Nodding with satisfaction, it was time for dinner. TripAdvisor informed us that there was a very popular local brewpub called Great Leap Brewing that had excellent reviews nearby so we hopped into the rain once again and headed its way. Upon arriving, it was clearly an expat magnet. Everything was in English, they had westerners working the bar, and all the beers were clearly named with communist references. We sat at the bar and ordered a Ghost General Wheat IPA and a Honey Ma Gold beer along with a cheeseburger, spicy chicken sandwich, French fries, and onion rings for sharing. We didn’t realize how much we were craving western food until we took the first bite of that burger. Either it was the greatest burger in the universe or we are really missing cheese. Either way, the entire meal, beers and all, was incredibly satisfying. So, for dessert we ordered a Banana Wheat beer hoping that the rain would stop before we had to leave. No such luck however, and after we were finished we sloshed our way back through the partially flooded streets to the hostel for a good night of sleep before our 6:30 a.m. pickup.
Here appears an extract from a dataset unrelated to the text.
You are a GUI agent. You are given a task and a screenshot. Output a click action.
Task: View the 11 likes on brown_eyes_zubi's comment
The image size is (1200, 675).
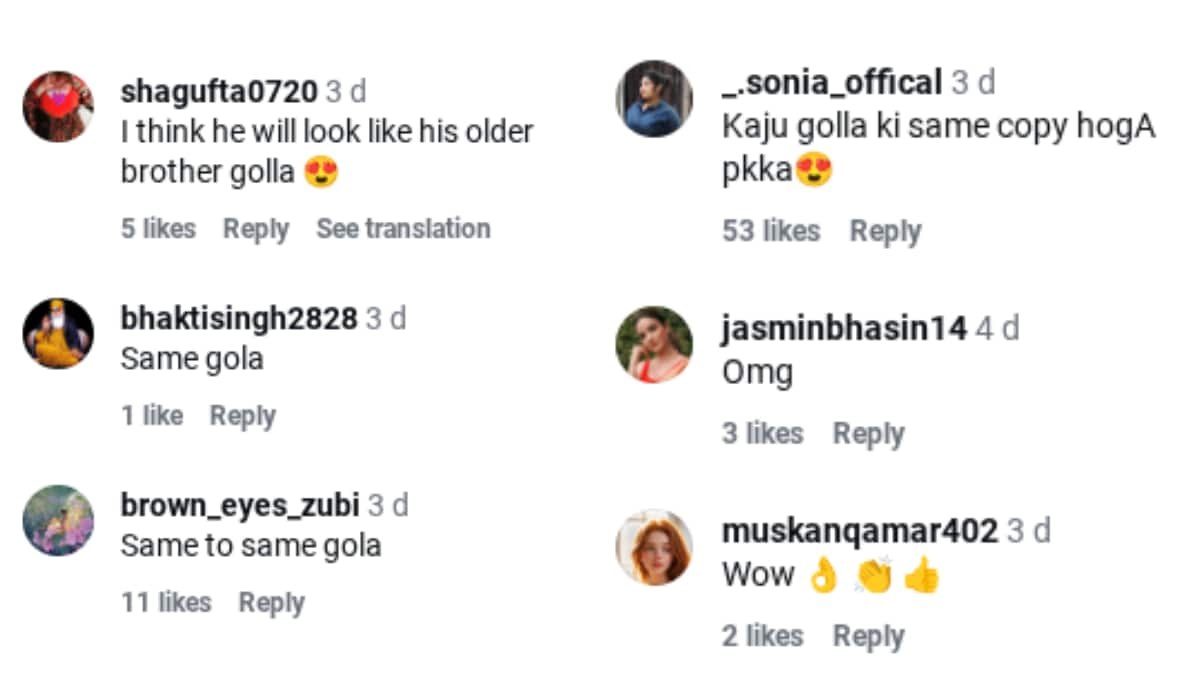pos(165,602)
Daily Walking Mileage: 15.9 miles
- A lot of neighborhoods in Beijing are hutongs, neighborhoods comprised of small alleys which join many courtyard homes together. Our hostel is in a hutong. Beijing has designated some of these hutong as protected so as to avoid demolition of these uniquely Chinese neighborhoods.
- As you travel around China’s historical sites, you may notice that all of the entryways require that you take a 1 ft step up and over an obstacle. Confused by this, we did some internet digging. Apparently this is to prevent ghosts from entering the house. A common belief (note: in China) is that ghosts don’t have knees and cannot step over obstacles. They also can only travel in straight lines. So our question is: if they can’t turn, how can they enter your home in the first place?